Document text -
◇ ◇ ◇ ◇ ◇
These labels were automatically added by AI and may be inaccurate. For details, see About Literature Database.
Abstract
The advancement of AI technologies, particularly Large Language Models
(LLMs), has transformed computing while introducing new security and privacy
risks. Prior research shows that cybercriminals are increasingly leveraging
uncensored LLMs (ULLMs) as backends for malicious services. Understanding these
ULLMs has been hindered by the challenge of identifying them among the vast
number of open-source LLMs hosted on platforms like Hugging Face. In this
paper, we present the first systematic study of ULLMs, overcoming this
challenge by modeling relationships among open-source LLMs and between them and
related data, such as fine-tuning, merging, compressing models, and using or
generating datasets with harmful content. Representing these connections as a
knowledge graph, we applied graph-based deep learning to discover over 11,000
ULLMs from a small set of labeled examples and uncensored datasets.
A closer analysis of these ULLMs reveals their alarming scale and usage. Some
have been downloaded over a million times, with one over 19 million installs.
These models -- created through fine-tuning, merging, or compression of other
models -- are capable of generating harmful content, including hate speech,
violence, erotic material, and malicious code. Evidence shows their integration
into hundreds of malicious applications offering services like erotic
role-play, child pornography, malicious code generation, and more. In addition,
underground forums reveal criminals sharing techniques and scripts to build
cheap alternatives to commercial malicious LLMs. These findings highlight the
widespread abuse of LLM technology and the urgent need for effective
countermeasures against this growing threat.
◇ ◇ ◇ ◇ ◇
Dataset entries -
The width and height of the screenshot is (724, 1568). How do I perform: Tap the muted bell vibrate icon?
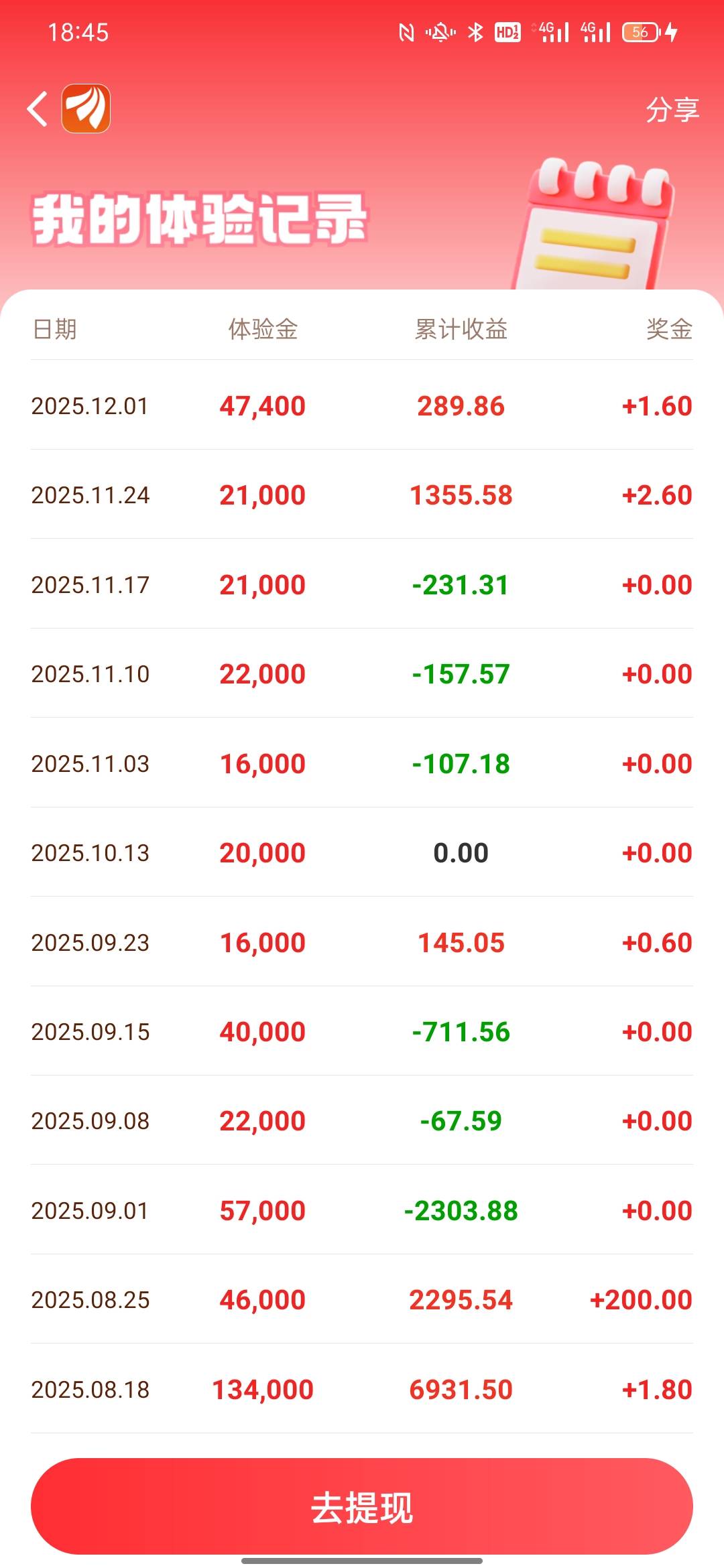coord(440,31)
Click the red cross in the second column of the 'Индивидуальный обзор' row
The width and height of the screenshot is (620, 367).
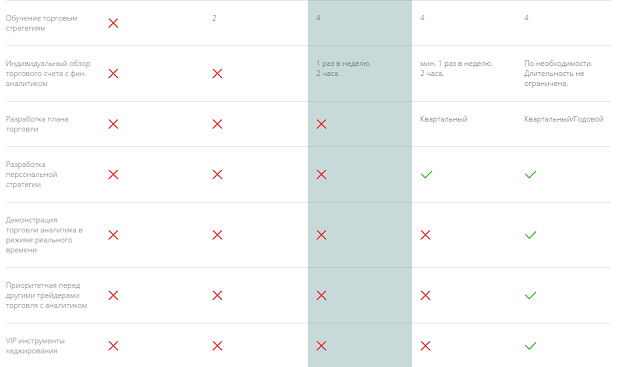click(217, 74)

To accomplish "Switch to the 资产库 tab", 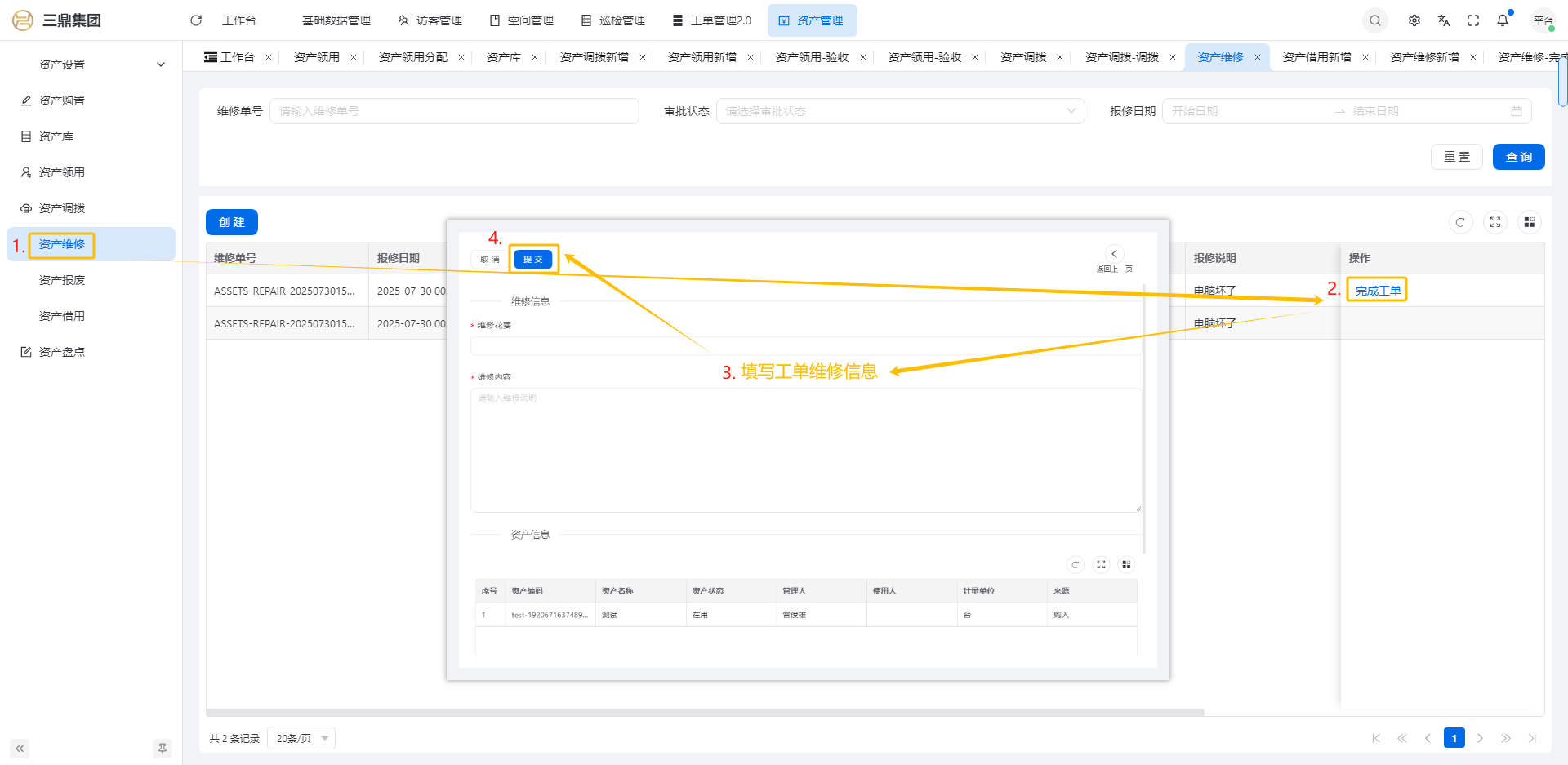I will point(503,57).
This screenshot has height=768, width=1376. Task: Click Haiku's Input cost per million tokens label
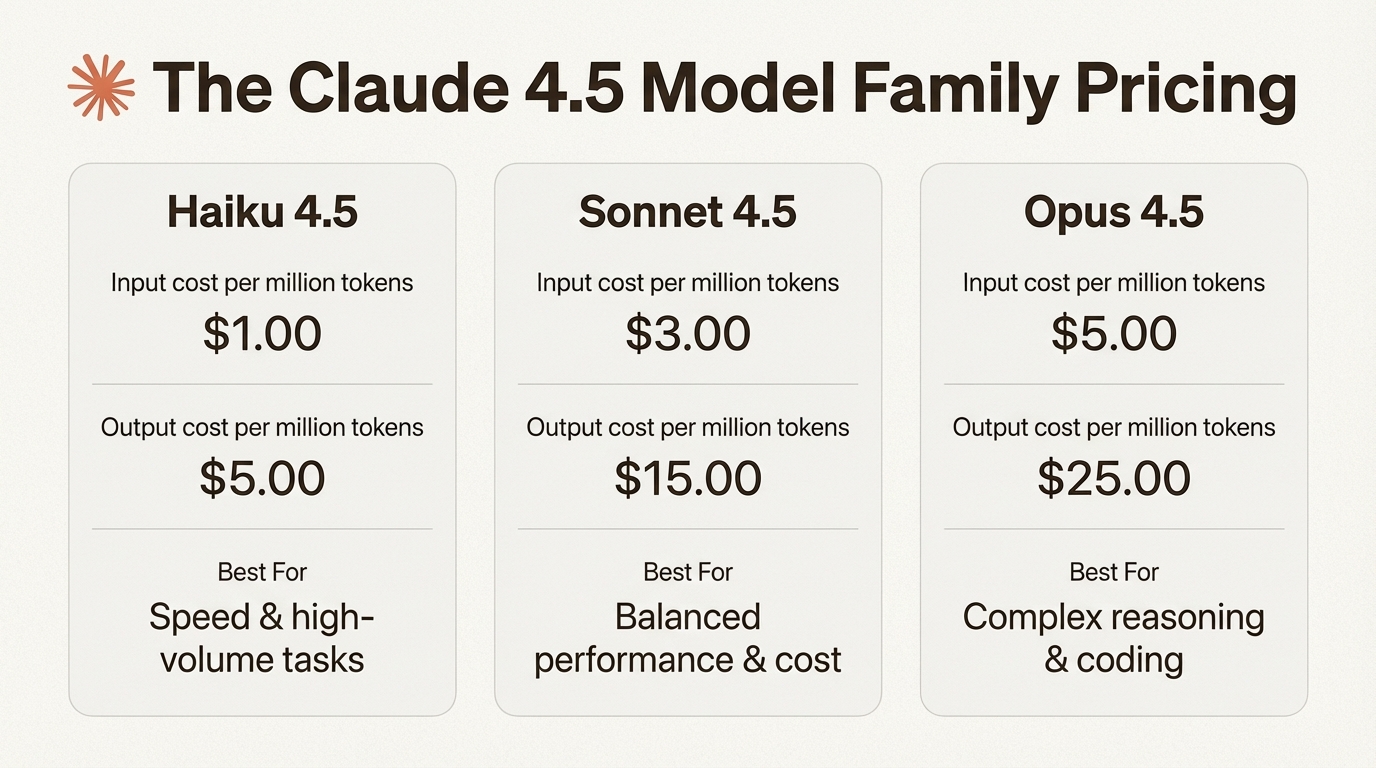point(262,282)
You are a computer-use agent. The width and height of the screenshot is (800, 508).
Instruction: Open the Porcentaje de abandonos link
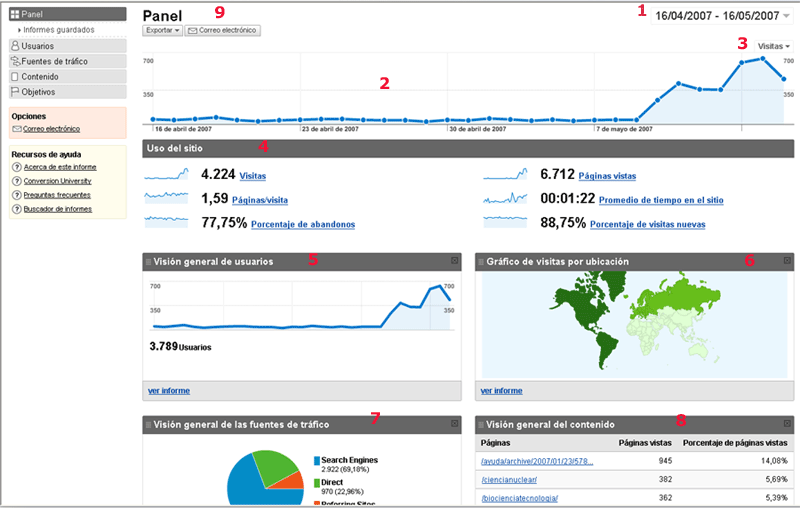coord(303,224)
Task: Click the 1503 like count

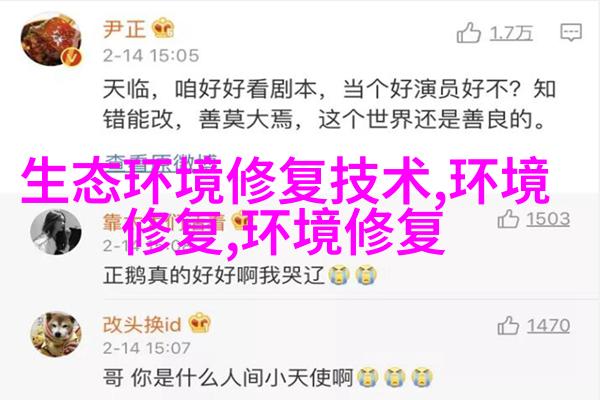Action: [x=548, y=219]
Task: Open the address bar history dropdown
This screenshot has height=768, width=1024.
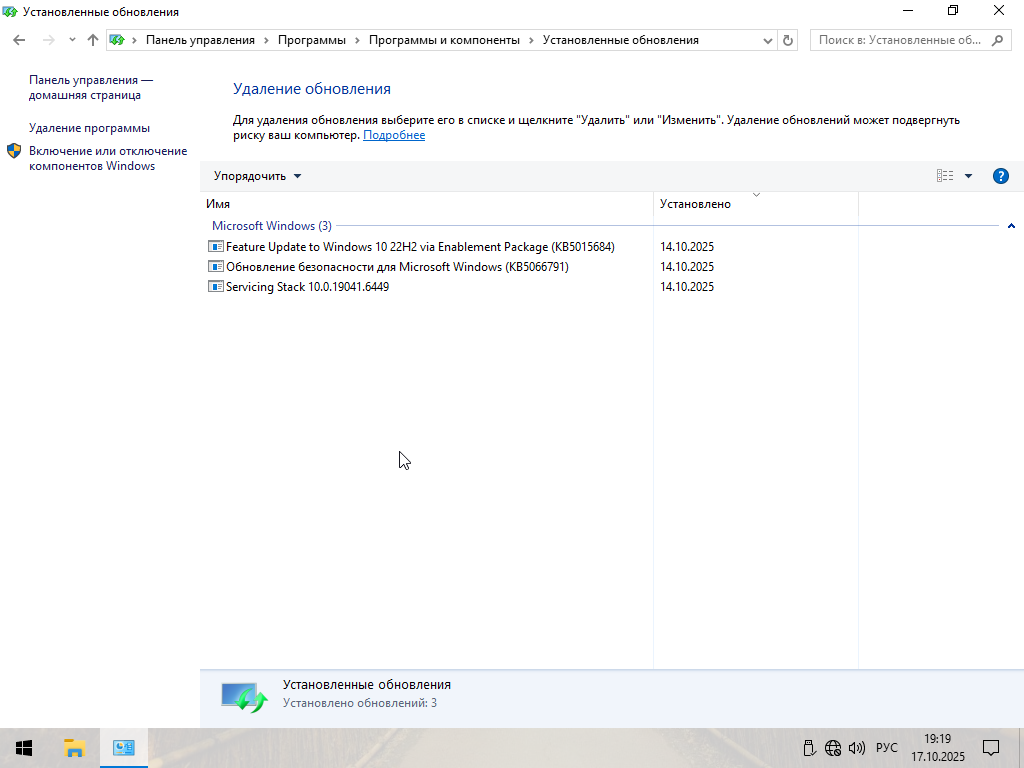Action: [768, 40]
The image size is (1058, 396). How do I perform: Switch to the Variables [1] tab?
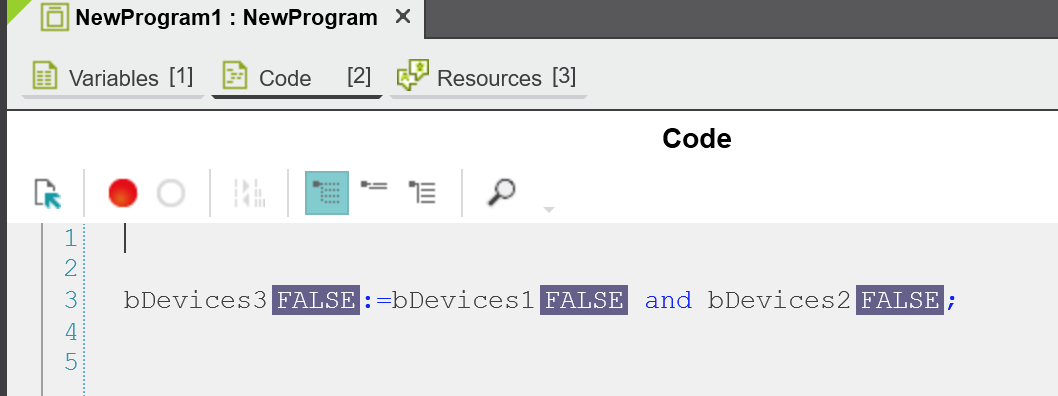(113, 78)
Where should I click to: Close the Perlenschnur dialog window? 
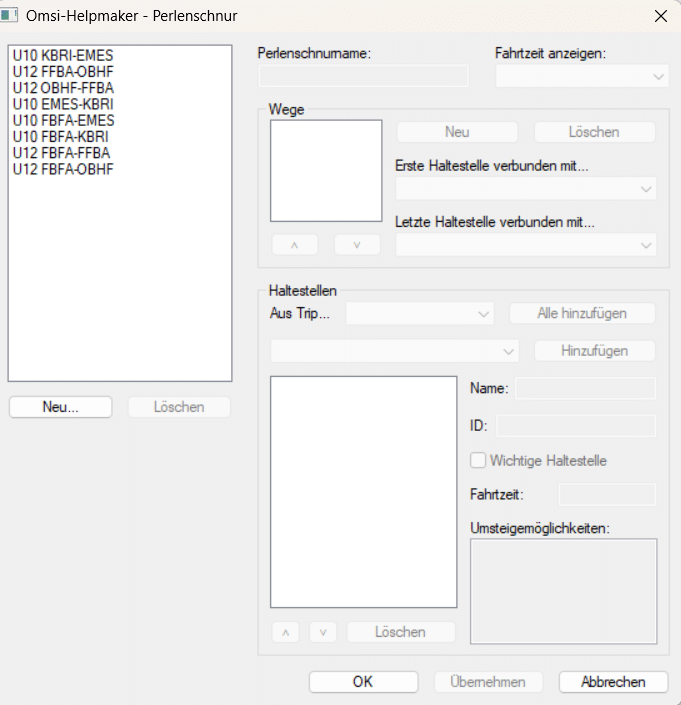[x=659, y=16]
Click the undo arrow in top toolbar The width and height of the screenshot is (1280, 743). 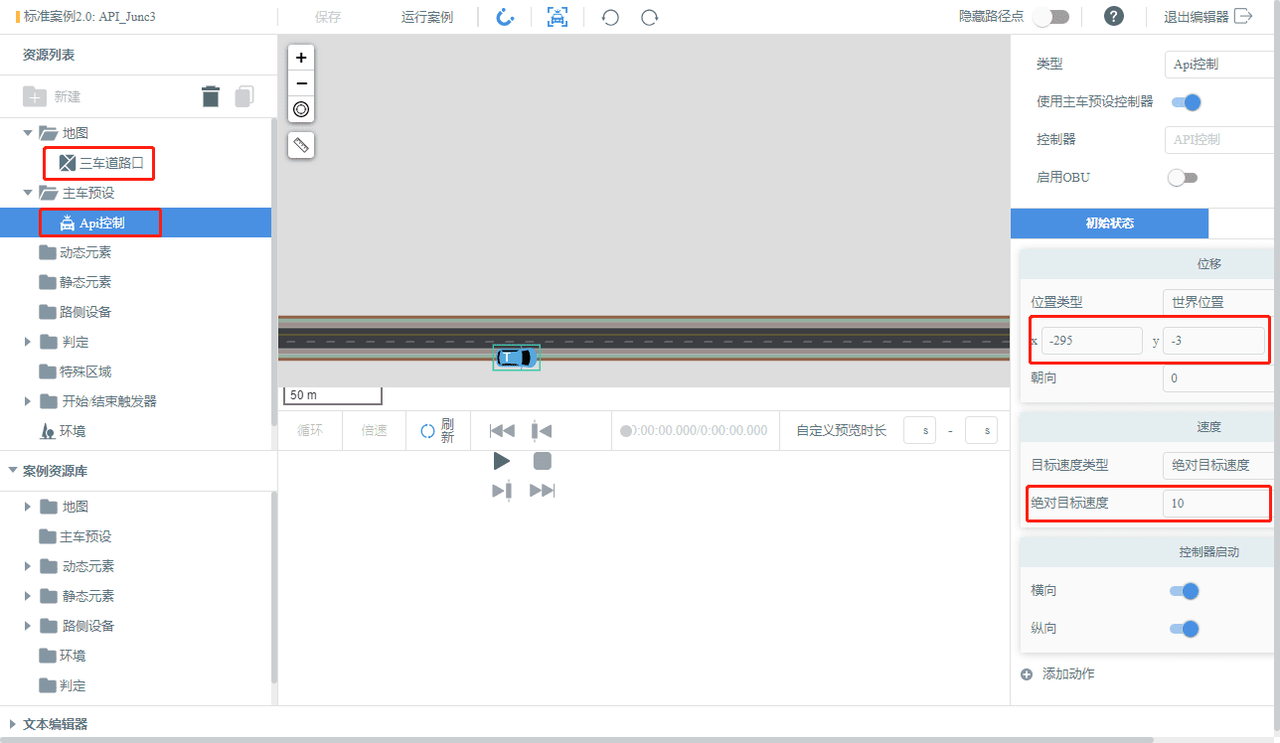[x=610, y=17]
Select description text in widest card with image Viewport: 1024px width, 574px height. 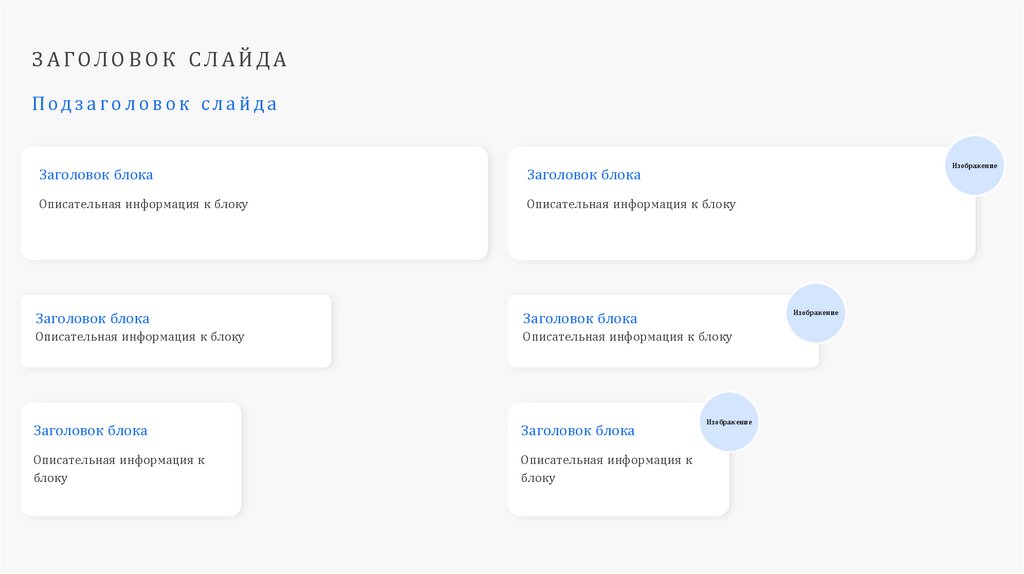point(631,204)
◇ ◇ ◇ ◇ ◇
What you need to do - In the abstract on uncensored language models, condense the paragraph beginning "A closer analysis of these ULLMs" into a bulleted list that keeps its main facts.

Answer to the problem -
- The ULLMs are used on an alarming scale: some have been downloaded over a million times, and one has over 19 million installs.
- They are created by fine-tuning, merging, or compressing other models.
- They can generate harmful content, including hate speech, violence, erotic material, and malicious code.
- Hundreds of malicious applications use them to offer services such as erotic role-play, child pornography, and malicious code generation.
- On underground forums, criminals share techniques and scripts for building cheap alternatives to commercial malicious LLMs.
- These findings show widespread abuse of LLM technology and an urgent need for effective countermeasures.